Let's try and dispel another myth. There's been some talk that teams will try to use pooch kicks or directional kicks to pin a team deep rather than run the risk of it getting the ball at the 25. In doing so, this will have the opposite effect the NFL has intended, leading to more returns and thus more dangerous plays.

NFL Kickers I spoke with said they would now hit high hang time kicks outside the numbers to the goalline. https://t.co/xDBe2gzGT5

— Jay Feely (@jayfeely) March 23, 2016

Oh, come on, it's just that easy? Stephen Gostkowski is just going to point to a spot on the field and kick the ball exactly there? Sure he is. Punters fail so miserably at this and they have far more control of the ball (drop, angle, leg speed, body direction) and have trained their entire football lives to do such things. And again, they're horrible at it. How many times per season do you curse your team's punter for booming what should be an easy 40-yard pooch eight yards into the end zone instead? Often! Kickers are used to booming field goals and kickoffs at 100%. Now they think they'll be able to control a 60-yard kick from a tee with the accuracy of a Phil Mickelson flop shot?

Nonsense. The spot of the kickoff isn't changing, so why would a kicker's strategies. Because if it was just so easy as pooch kicking outside the numbers and pinning teams back, why weren't they doing this before? Surely, forcing a team inside the 10 would have been advantageous with touchbacks coming out to the 20 also.

They won't do it for the same reason they won't be doing it now. The NFL is a risk-averse league. While the 25-yard touchback isn't an ideal situation, the risk of kicking the ball out of bounds and having teams get it at the 40 is far worse. Getting cute with kickoffs instead of just booting the ball deep brings that OB kick into bigger play.

Anyway, do pooches even work?

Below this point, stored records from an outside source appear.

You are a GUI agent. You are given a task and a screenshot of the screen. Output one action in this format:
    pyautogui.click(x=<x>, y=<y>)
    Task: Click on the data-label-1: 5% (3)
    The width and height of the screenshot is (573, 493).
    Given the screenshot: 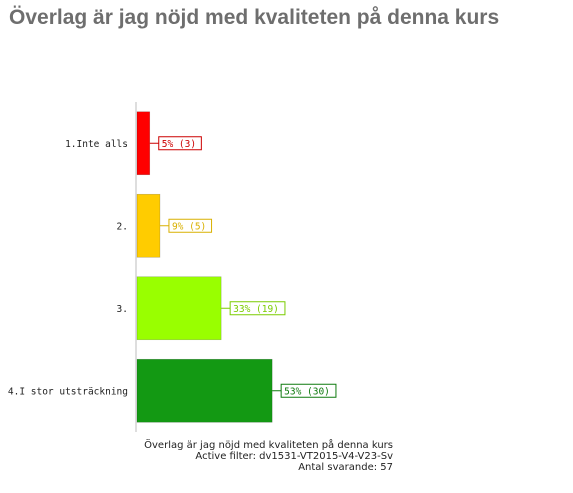 What is the action you would take?
    pyautogui.click(x=179, y=144)
    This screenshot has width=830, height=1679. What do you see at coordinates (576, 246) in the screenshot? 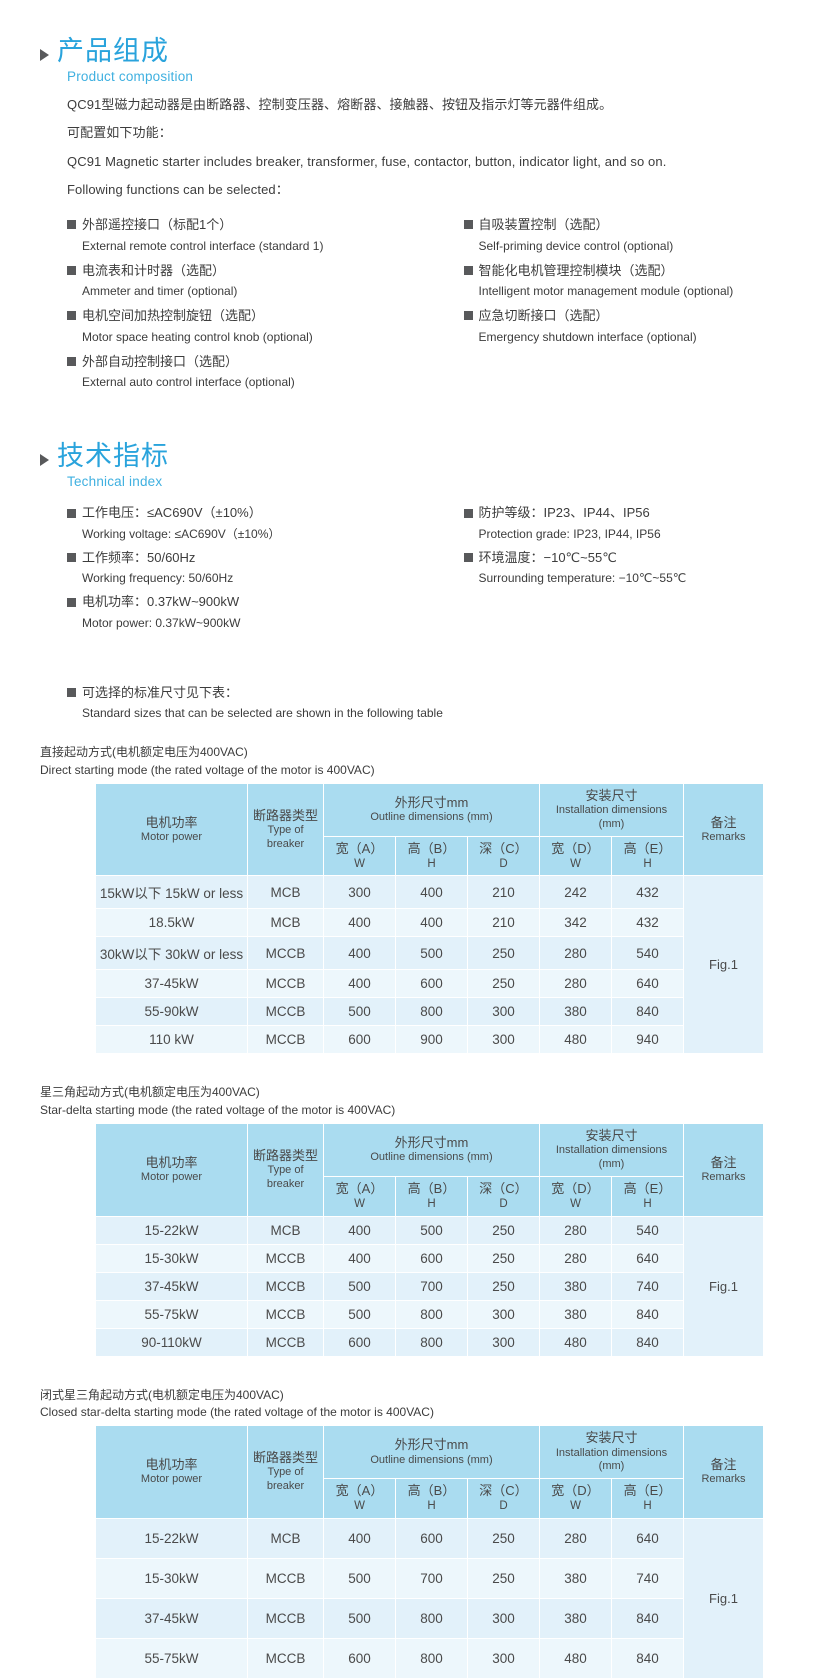
I see `feature-text-en: Self-priming device control (optional)` at bounding box center [576, 246].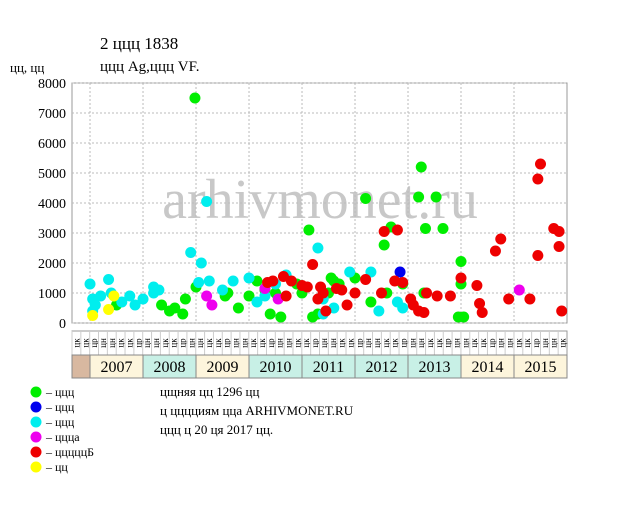  I want to click on legend-label: – цц, so click(56, 467).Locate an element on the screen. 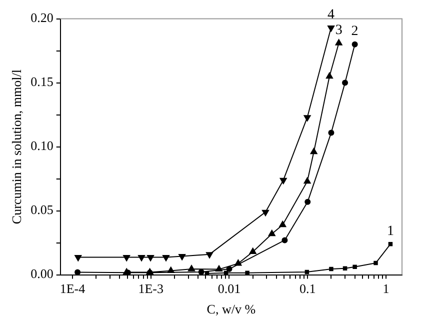  y-tick-label: 0.20 is located at coordinates (42, 18).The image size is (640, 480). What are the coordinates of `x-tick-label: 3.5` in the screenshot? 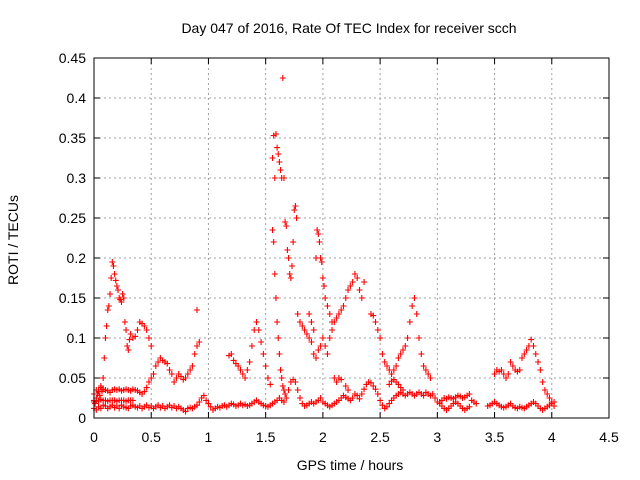 It's located at (495, 437).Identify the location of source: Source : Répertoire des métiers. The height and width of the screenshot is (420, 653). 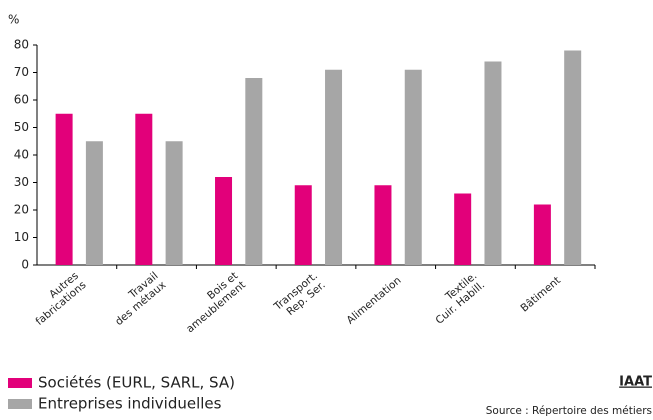
(569, 411).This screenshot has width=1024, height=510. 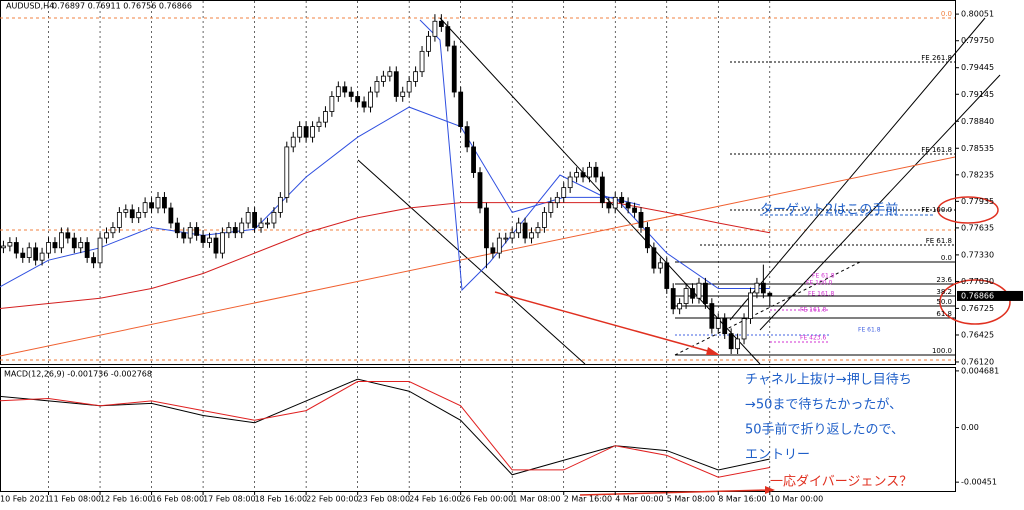 What do you see at coordinates (975, 302) in the screenshot?
I see `highlight-ellipse` at bounding box center [975, 302].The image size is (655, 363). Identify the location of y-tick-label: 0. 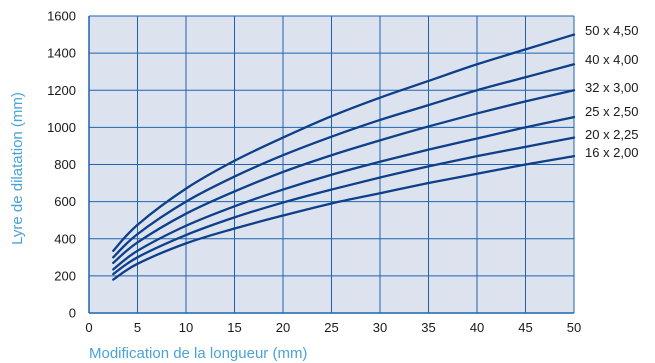
(72, 314).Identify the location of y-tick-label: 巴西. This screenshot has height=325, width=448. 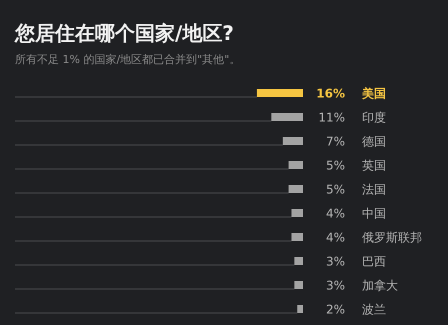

When teams would kick away from Dante Hall or Devin Hester, they'd have to loft it up to the 25-yard line and give away about 15 yards of field position. This doesn't even mention the problem with line-drive kicks (returners get them too quickly and defenders get out of their lanes).

There's always a "sky is falling" fear whenever NFL rules change, and this is as good a time as any to be running around screaming about it. Remember last year when everybody thought the longer extra point would cause every team to go for two? Never happened. (Risk averse.) Yes, much like that rule, giving away 1/5th of the field instead of 1/4th on touchbacks is a big deal. Still, like teams kicking the more-missable 33-yard extra point, teams will grudgingly accept touchbacks at the 25 instead of playing games that could lead to longer returns or out-of-bounds kicks.

But they shouldn't have to. If player safety is a reason to change it, just make the easy move and abandon the whole thing.